Pois bem, depois desse feeling, a você deve caber não só emitir a sua própria opinião, como estimular muito mais para que as pessoas amigas ou conhecidas mudem conceitos. Com isso, ao nosso site sempre será permitido projetar um caminho mais dinâmico para essa macro-filosofia. Nós todos precisamos sair de enredos psico-emocionais restritivos e alcançar visões de comportamento mais saudáveis. O reaprendizado de todos vem pelo universo da sabedoria de todos. Devemos estar muito atentos para podermos estar renovando tudo.


Então eu vou precisar de novos enredos cotidianos. Eu preciso oferecer uma nova chance aos meus sonhos. Além disso, eu só posso ter visões nítidas de longa distância se aprender a lidar com as diferenças que me envolvem.

 

Ganhar dinheiro tem que me fazer bem. Eu sempre haverei de precisar das outras habilidades que estão perto de mim. Eu preciso conquistar e gastar as riquezas sem culpa. Eu preciso de uma nova estrada que tenha mão-dupla. Se eu conheço só um sentido, as pessoas terão que me oferecer a segurança no outro sentido. Além disso, não existe nenhuma razão para que eu me mova por entre verdades absolutas.

 

Eu preciso criar novos hábitos de olhar um novo planejamento financeiro a uma distância mais longa para poder melhorar a qualidade dos meus sonhos e das minhas pequenas "utopias". Eu já sei que se olhar muito de perto para os meus sonhos, não vou conseguir enxergar nada:é exatamente como se eu desejasse ver os sulcos da minhas mãos com elas bem perto do meu nariz.


Então, quanto mais límpido eu conseguir ver a energia-dinheiro, mais equilibradamente eu chegarei à minha felicidade.
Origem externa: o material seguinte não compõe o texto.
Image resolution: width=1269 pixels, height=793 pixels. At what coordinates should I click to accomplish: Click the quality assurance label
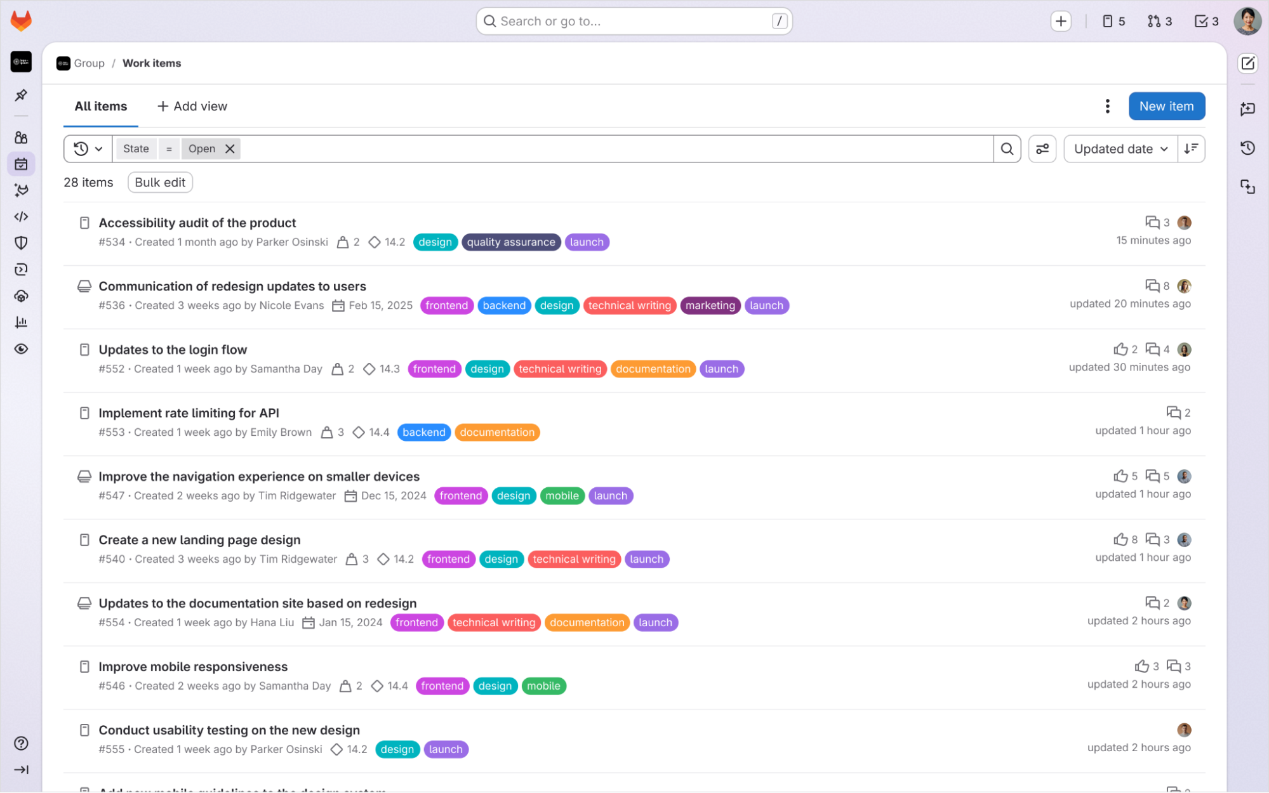pyautogui.click(x=510, y=242)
É por isso que as pessoas costumam dizer que a felicidade sem um pouco de dinheiro não se mantém ou então que o amor é lindo mas acaba quando acabar todo o dinheiro.

 

Fica ai o desafio do equilíbrio que formos capazes de construir. Os bens materiais ajudarão a edificar a felicidade, mas eles, se não forem emocionalmente equacionados, também poderão ajudar a destruí-la.


O dinheiro é bom. Nós é que podemos fazer dele uma energia-boa ou ruim!


Vamos aprender a conquistá-lo.


Vamos aprender a guiá-lo em nossas vidas.